Kevin Brookhouser, M.Ed. is the author of The 20time Project: How educators can launch Google’s formula for future-ready students. He teaches digital citizenship and computer science at York School in Monterey, California and is a Google for Education Certified Innovator and Certified Trainer, and National Association of Independent Schools Teacher of the Future. Kevin serves on the board of The International School of Monterey. He is a learning animal.
Kevin Brookhouser, M.Ed. teaches digital citizenship and computer science at York School in Monterey, California. He is the author of The 20time Project: How educators can launch Google’s formula for future ready students. Kevin is a Google for Education Certified Innovator, Google for Education Certified Trainer, National Association of Independent Schools Teacher of the Future, Common Sense Media Certified Trainer, Microsoft Innovative Educator, and University of California Certified Integrated Course Developer. Kevin provides relevant, hands-on training and engaging keynotes in educational technology to teachers and administrators with a focus on transforming the classroom to be more student-centered, collaborative, and project oriented. He believes that teachers can enable students to meet learning goals by becoming real-world problem solvers and content creators rather than mere consumers of curricula. He delivers professional development workshop and inspiring keynote presentations to teachers, parents, and administrators around the world. According to his dog, he is slightly below average at throwing the tennis ball.
Fueling Future-Ready Students
To help inspire innovation and creativity, Google offers employees 20% of their time to work on a project of their choosing. Teachers who offer the same to their students can meet learning goals while creating powerful experiences that lead to increased motivation, creativity, and divergent critical thinking. This presentation will outline how to inspire teachers to organize a 20% program in middle and high schools across curricula, how to effectively communicate the rationale of the program to administrators, parents, and students, and how to execute the program so students are able to manage their time effectively for a successful final project.
No student is too young to take on an entrepreneurial mindset. In this high-energy high-inspiration keynote, Kevin introduces you to six young entrepreneurs who are changing their world by trying to solve big problems while ignoring big people who tell them they can't do it. Prepare to be amazed by the power of our youngest people who can make a huge difference and learn how teachers of elementary and middle school students can create a classroom that nurtures the kind of thinking,, and see how these kinds of programs can lead to improved academic standards.
Epic Fail: Nurturing Future-Ready Minds in the Age of Control-Z
How do we create a classroom culture that meets high standards and yet allows students to experiment and learn through errors? Reflecting on his years in the classroom, Kevin Brookhouser will explore how technology enables massive learning wins through epic fails.
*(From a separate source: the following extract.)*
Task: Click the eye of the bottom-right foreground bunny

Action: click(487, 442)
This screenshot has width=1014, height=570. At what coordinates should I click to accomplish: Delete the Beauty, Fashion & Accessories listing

What does it take to get a job at Google? Contrary to popular belief, the most sought after employer is not looking for the uber-successful individuals alone at the top of the class. In fact, they want people who know what it’s like to learn and thrive through setbacks. Software developers, game designers, and, yes, Google recognize the best way to teach something new is by letting users make mistakes. Learn how to cultivate an “undo” mindset that grows future ready learners.
Video Games Taught me to be a Better Teacher
Think video games are for lazy kids? Think again. Or better yet, play one. They're incredibly hard, and to get good at them requires learning new difficult skills quickly. Often misrepresented as the technology that turns brains to mush, Kevin explores how video games are actually methodically designed learning machines that tap into users' internal reward systems and motivate students toward mastery. Teachers who employ the same techniques as game designers can likewise motivate students to quickly develop powerful academic skills. Game on.
The New Literacies
The world has changed so dramatically over the past couple decades that we cannot teach the same way we were taught when we were in school. All students need experience developing three emerging literacies to thrive in the competitive and exciting future they’re facing. First, they need to know how to how to think like a computer programmer, second, they must know how to produce compelling videos, and finally they need to build the habits of a smart, creative entrepreneur. Teachers can provide this experience without being experts themselves all while meeting Common Core Standards. Through inspiring stories, research-based insights, and and turn-key tips, teachers will leave ready to transform their classrooms into incubators for future-ready students.